Александр. Семердино, 19 мая 1820 года

Сегодня Духов день (17-го), время прекрасное опять, и мы, встав рано, решились ехать к обедне к Троице, собрались вдруг и пустились. Большую часть дороги ехали, но много шли и пешком. Приехали туда, стали пить чай; вдруг заблаговестили, мы пошли к обедне, отслушали, отпели молебен, потом шатались по монастырю. Народу было множество. Ванюшка состряпал нам славный обед, поели плотно, накупили детям игрушек и воротились сюда благополучно в половине шестого. Дети в радости, и по целой деревне такая музыка, что хоть уши заткнуть: я накупил множество дудок и роздал по всем крестьянским детям; ребятишки бегают, да кто кого передудит!

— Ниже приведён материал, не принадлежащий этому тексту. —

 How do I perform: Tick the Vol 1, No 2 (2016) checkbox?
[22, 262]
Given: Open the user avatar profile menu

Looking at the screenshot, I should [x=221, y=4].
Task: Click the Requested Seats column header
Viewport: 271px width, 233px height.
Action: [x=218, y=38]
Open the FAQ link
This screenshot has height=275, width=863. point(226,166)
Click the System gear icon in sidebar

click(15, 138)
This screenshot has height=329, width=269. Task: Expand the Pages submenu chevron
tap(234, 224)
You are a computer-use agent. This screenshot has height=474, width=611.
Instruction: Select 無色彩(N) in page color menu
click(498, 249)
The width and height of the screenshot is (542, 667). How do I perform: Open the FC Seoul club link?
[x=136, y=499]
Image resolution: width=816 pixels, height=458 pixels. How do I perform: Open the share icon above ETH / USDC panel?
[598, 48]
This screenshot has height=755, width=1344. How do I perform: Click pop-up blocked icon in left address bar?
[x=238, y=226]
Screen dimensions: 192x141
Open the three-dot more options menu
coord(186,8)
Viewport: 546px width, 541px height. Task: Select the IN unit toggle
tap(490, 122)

Я рад, что и Марица довольна нотами, да и занимается ими, хотя и в ущерб твоих ушей. Я ей рекомендую котильон, посвященный княгине Вяземской, и чтобы она вкладывала побольше чувства в начало; когда мадам Шимановская исполняла его сама, у нее глаза были на седьмом небе; так что надобно, чтобы у Марицы они были по крайней мере на третьем. Вдобавку пушкинского анекдота о племяннике его сообщал я тебе еще другой, коему поводом было сказанное Сергеем Тургеневым, что революция обходит вокруг земного шара; но тут Василий Львович восторжествовал, и мне не удалось его помисти-фицировать.

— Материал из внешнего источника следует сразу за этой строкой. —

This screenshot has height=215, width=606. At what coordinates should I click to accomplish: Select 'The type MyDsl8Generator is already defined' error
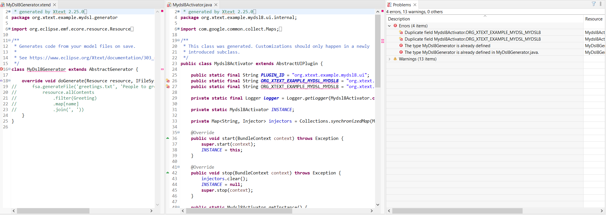(x=447, y=46)

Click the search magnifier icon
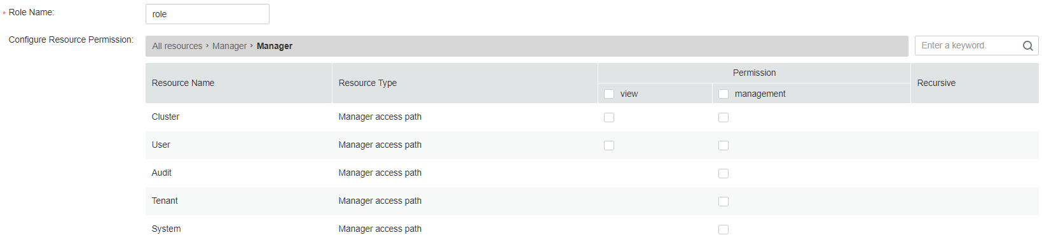coord(1027,46)
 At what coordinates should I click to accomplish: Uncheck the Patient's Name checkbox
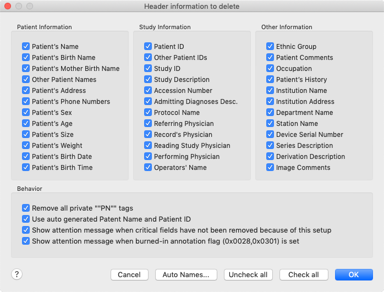(x=26, y=47)
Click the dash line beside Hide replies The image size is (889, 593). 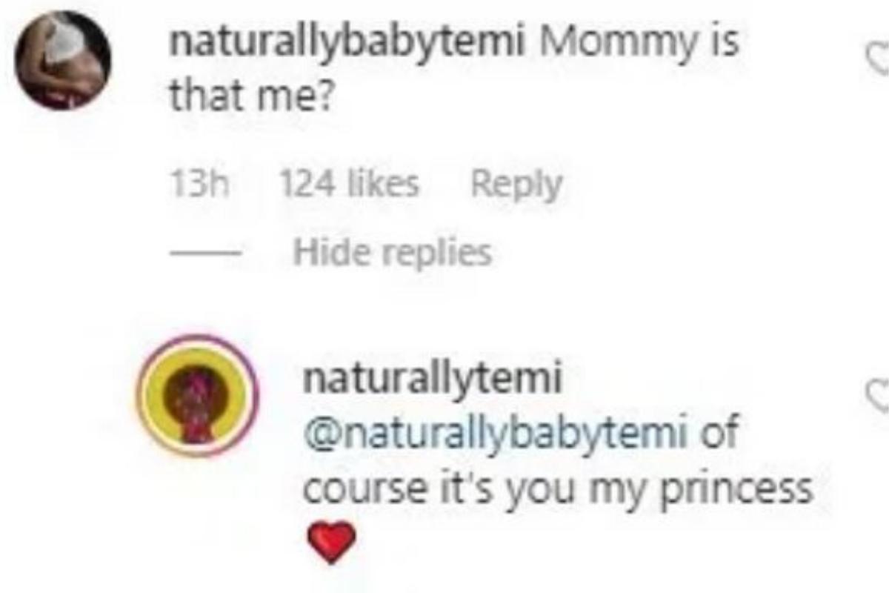(205, 254)
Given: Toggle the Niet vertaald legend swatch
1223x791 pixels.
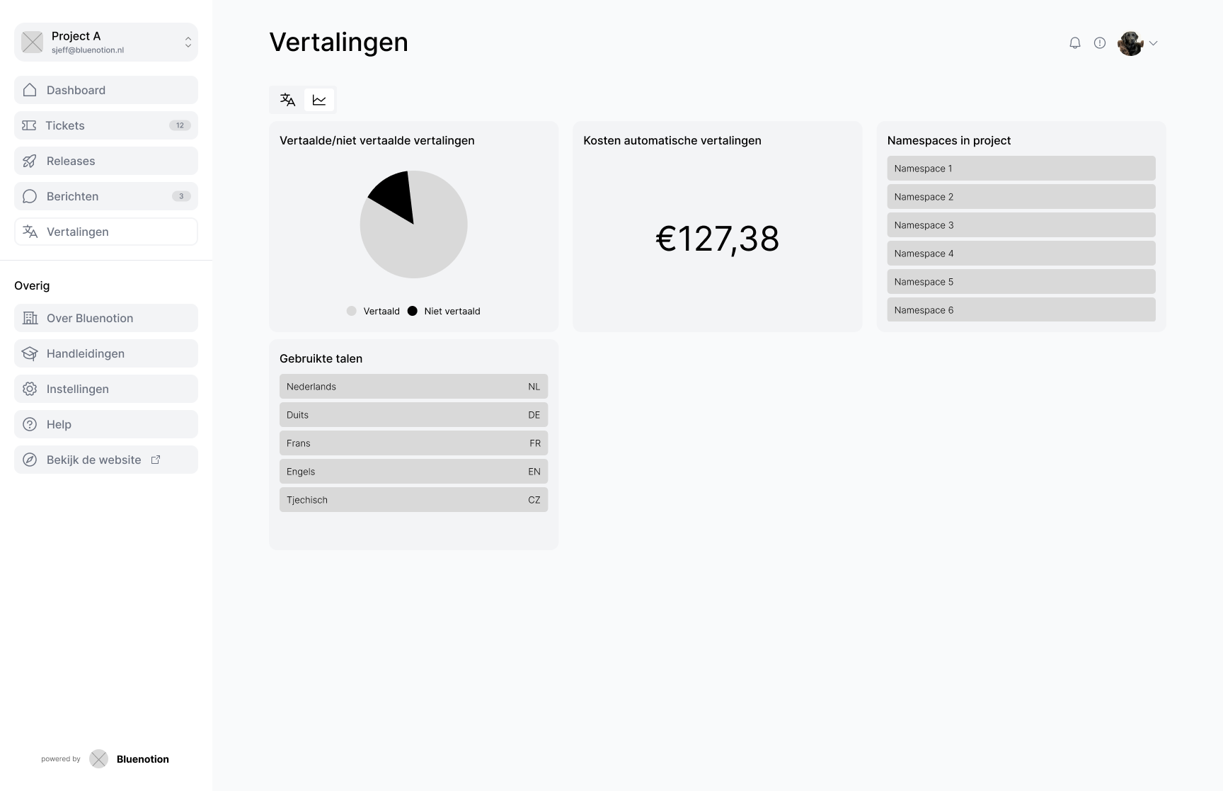Looking at the screenshot, I should tap(413, 311).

Что ты мне говоришь, помню ли я Кураева? Разве он не моим был камердинером? И не эдаких славных мужей помнятся имена и деяния! Только как очутился он в Кронштадте? Я думал, что он батюшкою был послан на поселение, что, обокрав там колодников, товарищей своих, он бежал в Камчатку, откуда вплавь пустился на Курильские острова; что там, севши на английское судно, явился в Лондоне, дав себе имя Тистльвуда, сделал заговор столь известный. Я радовался, что бездельник этот будет наконец повешен; а ты пишешь мне, что он в Кронштадте и ожидает освобождения своего как некоего дара небесного. Без шуток – странно, что Кураев в Кронштадте; но еще страннее, что он до сих пор не повешен. В Москве, когда буду, соберу сведения и тебе сообщу; а я тоже твоего мнения – от него отказаться, дать ему и свободу, но растолковать начальству, что наш рыжий Кураев прежде умел красть, нежели говорить, и что он не уступит никакому Тистльвуду, Лувелю или Картушу. Кажется мне, что покойный батюшка, не видя никакого средства его исправить, отдал его в солдаты не в зачет или отправил на поселение. Справлюсь в Евсее, архиве нашем. Ему все домашние анекдоты известны.